Au détour de la réunion des ministres de la Défense de l’OTAN, ce responsable a expliqué que le commandement chargé de l’Assistance à la sécurité et de la formation pour l’Ukraine, connu sous l’acronyme NSATU, est aujourd’hui « une organisation pleinement opérationnelle », rassemblant plus de 300 personnels issus de 31 pays. Ceux-ci travaillent 24h/24 aux côtés d’officiers de liaison ukrainiens intégrés, dans ce qu’il qualifie de « partenariat très étroit ».

Il a précisé que le Japon avait rejoint officiellement l’initiative le mois précédent, devenant ainsi le troisième pays partenaire hors OTAN, aux côtés de l’Australie et de la Nouvelle-Zélande. Ce choix illustre selon lui une réalité plus large : le soutien à l’Ukraine « dépasse largement le cadre de l’Alliance », ces partenaires étant profondément engagés dans la défense ukrainienne et la stabilité euro-atlantique.

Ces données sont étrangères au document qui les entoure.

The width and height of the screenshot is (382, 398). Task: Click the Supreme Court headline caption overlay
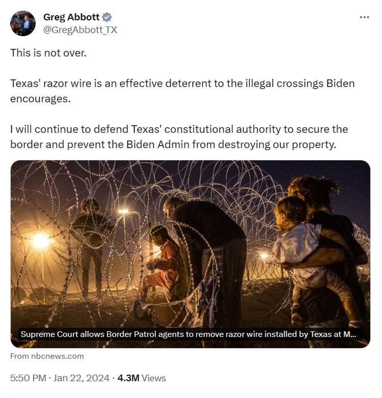tap(188, 334)
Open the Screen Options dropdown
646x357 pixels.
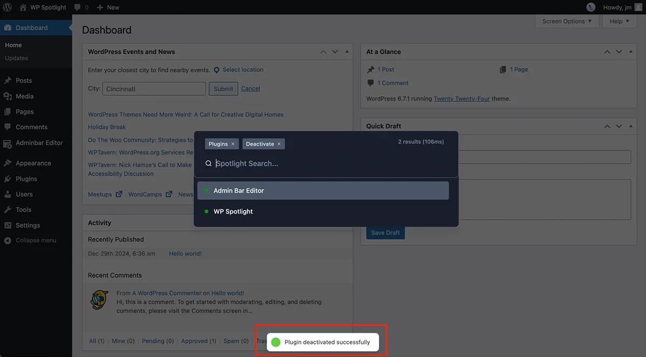point(566,21)

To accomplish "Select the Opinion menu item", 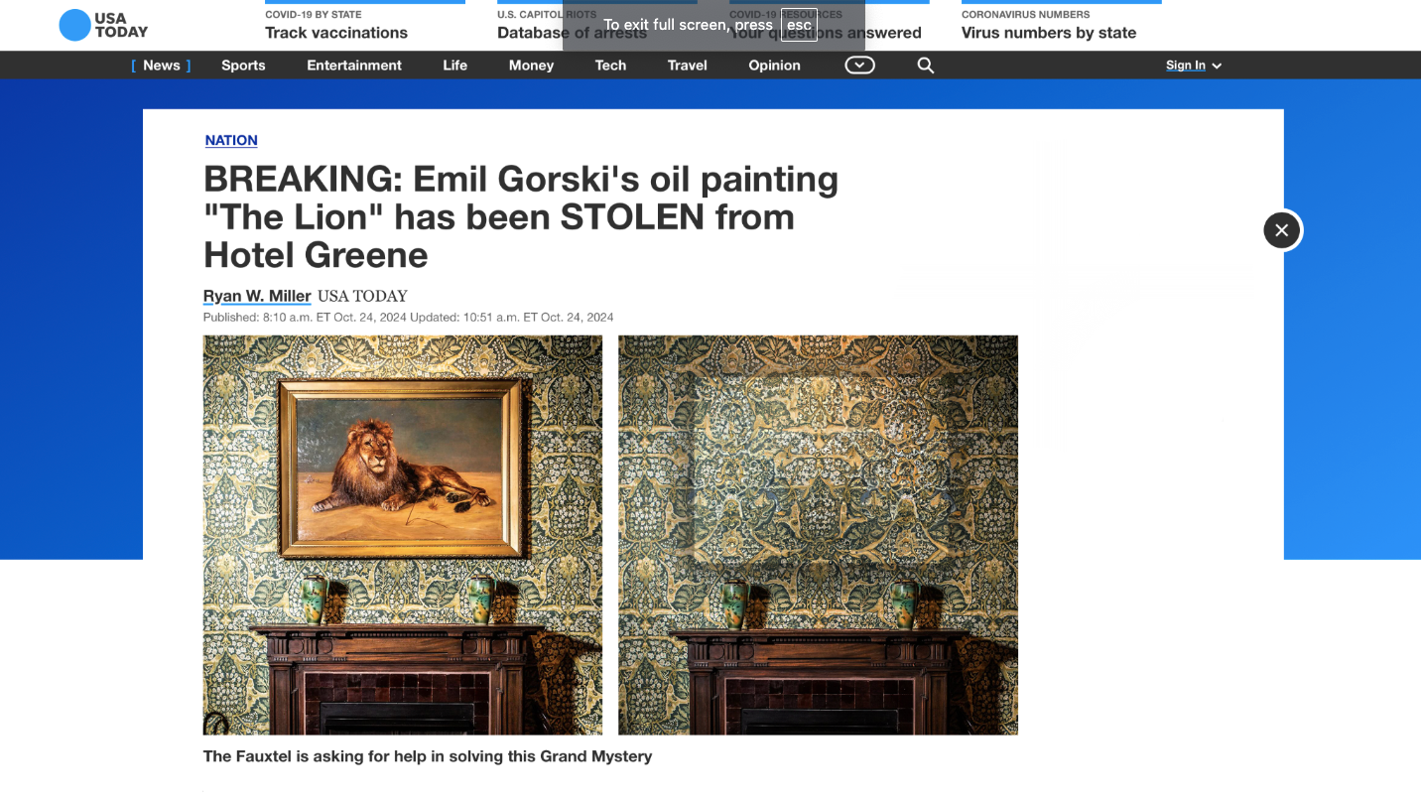I will pyautogui.click(x=774, y=66).
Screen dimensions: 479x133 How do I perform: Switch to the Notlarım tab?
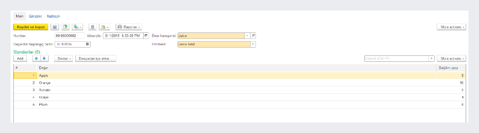53,16
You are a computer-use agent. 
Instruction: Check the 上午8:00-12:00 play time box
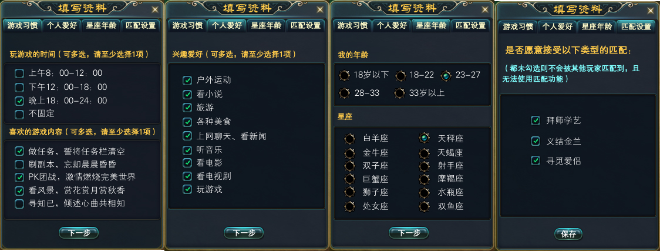[19, 73]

Concernant la formation, le haut responsable a indiqué que depuis la création du NSATU, plus de 59 000 militaires ukrainiens ont été formés via des programmes coordonnés par 34 pays. Ces formations se sont déroulées lors de plus de 1 800 sessions réparties initialement sur plus de 200 sites, aujourd’hui regroupés en moins de 60 pour améliorer l’efficacité et la standardisation. Les formations couvrent un large spectre, de l’initiation des recrues jusqu’à la formation des cadres à l’échelle de la brigade, en passant par les soins médicaux au combat et l’instruction aux armes spécialisées.

Le commandement joue un rôle central en faisant le lien entre les besoins ukrainiens et le soutien allié, fournissant à Kyiv une interface unique pour coordonner la logistique, les approvisionnements, la formation et le développement des capacités. Il a également organisé cinq sessions du cadre de développement des forces opérationnelles, la dernière ayant rassemblé près de 800 participants issus de 28 pays, incluant environ 90 officiers généraux et dirigeants politiques de haut niveau.

Le responsable a souligné que cette mobilisation n’est pas un acte de charité, mais un impératif de sécurité collective. Il a insisté sur le fait que « le coût de ne pas soutenir l’Ukraine aujourd’hui serait beaucoup plus élevé demain », réaffirmant l’engagement du commandement et de ses partenaires à continuer de transformer les besoins ukrainiens en capacités concrètes jusqu’à l’obtention d’une paix durable.